Je ne veux pas encore toucher à l’histoire des Normands dans l’Italie méridionale et plus tard dans la Sicile, qu’ils enlevèrent aux musulmans et aux Byzantins. Cette histoire viendra en son temps. Je veux achever de caractériser les derniers temps de la puissance byzantine en Italie, montrer ses derniers jours d’éclat au moment même où sa chute approchait, signaler les causes de cette chute, et enfin indiquer les traces que la domination byzantine a laissées plus ou moins longtemps dans l’Italie méridionale.


III

J’ai souvent cherché quelle était la cause du peu d’intérêt qu’inspirait l’histoire du bas-empire. Une des causes principales est, selon moi, l’incohérence et la singularité même d’un empire qui, pendant neuf cents ans, semble toujours mourant et qui ne meurt pas.

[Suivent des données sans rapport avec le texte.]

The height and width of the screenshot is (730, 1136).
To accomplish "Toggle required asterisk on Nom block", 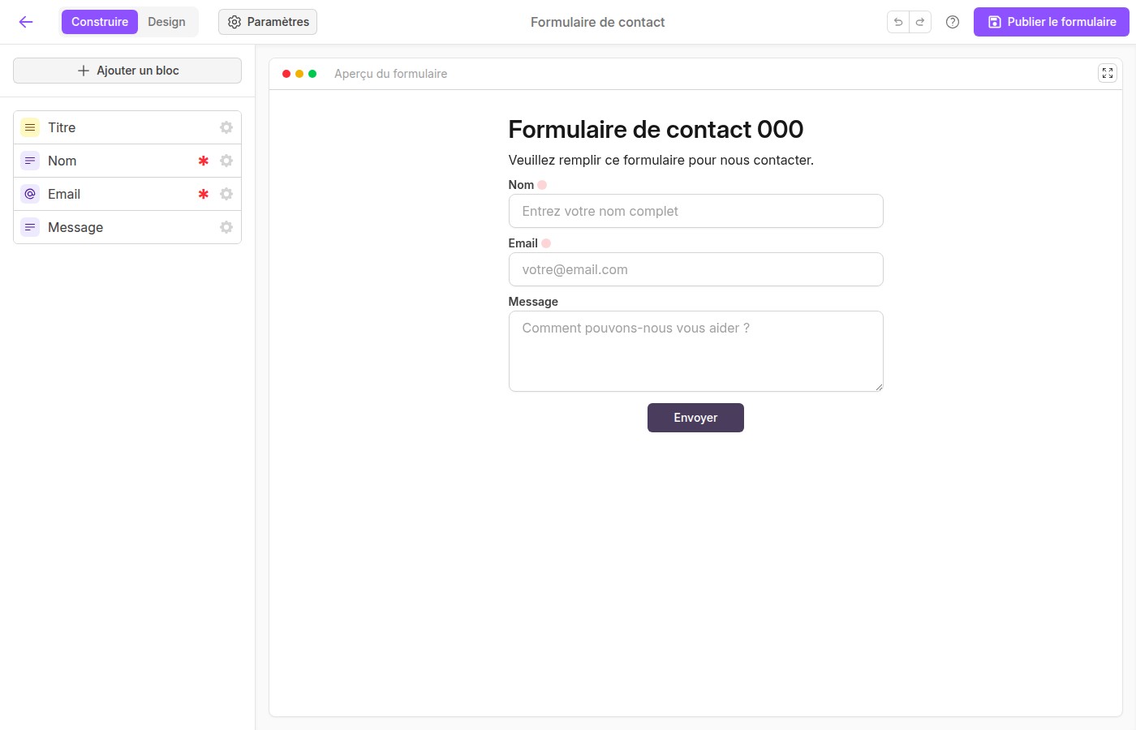I will (x=204, y=161).
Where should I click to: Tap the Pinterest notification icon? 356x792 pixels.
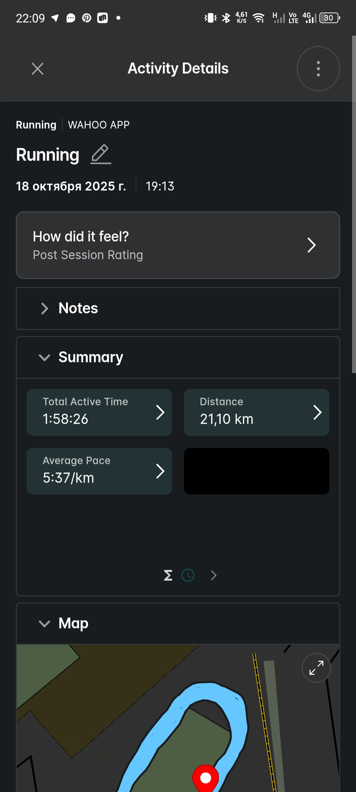tap(87, 18)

Nous sommes tous portés, historiens ou lecteurs, à partager l’histoire des empires en trois périodes, celle de leur agrandissement, celle de leur puissance, celle enfin de leur décadence, et nous ne permettons guère aux événemens de mêler et de croiser ces diverses périodes, c’est-à-dire de susciter des résurrections imprévues aux jours de décadence et des chutes également imprévues aux jours de puissance et de force. Les soubresauts nous déplaisent dans l’histoire. Si un empire tombe, il faut, pour plaire aux logiciens, et nous sommes tous plus ou moins logiciens, que sa

  1. Amari, t. Ier, p. 443.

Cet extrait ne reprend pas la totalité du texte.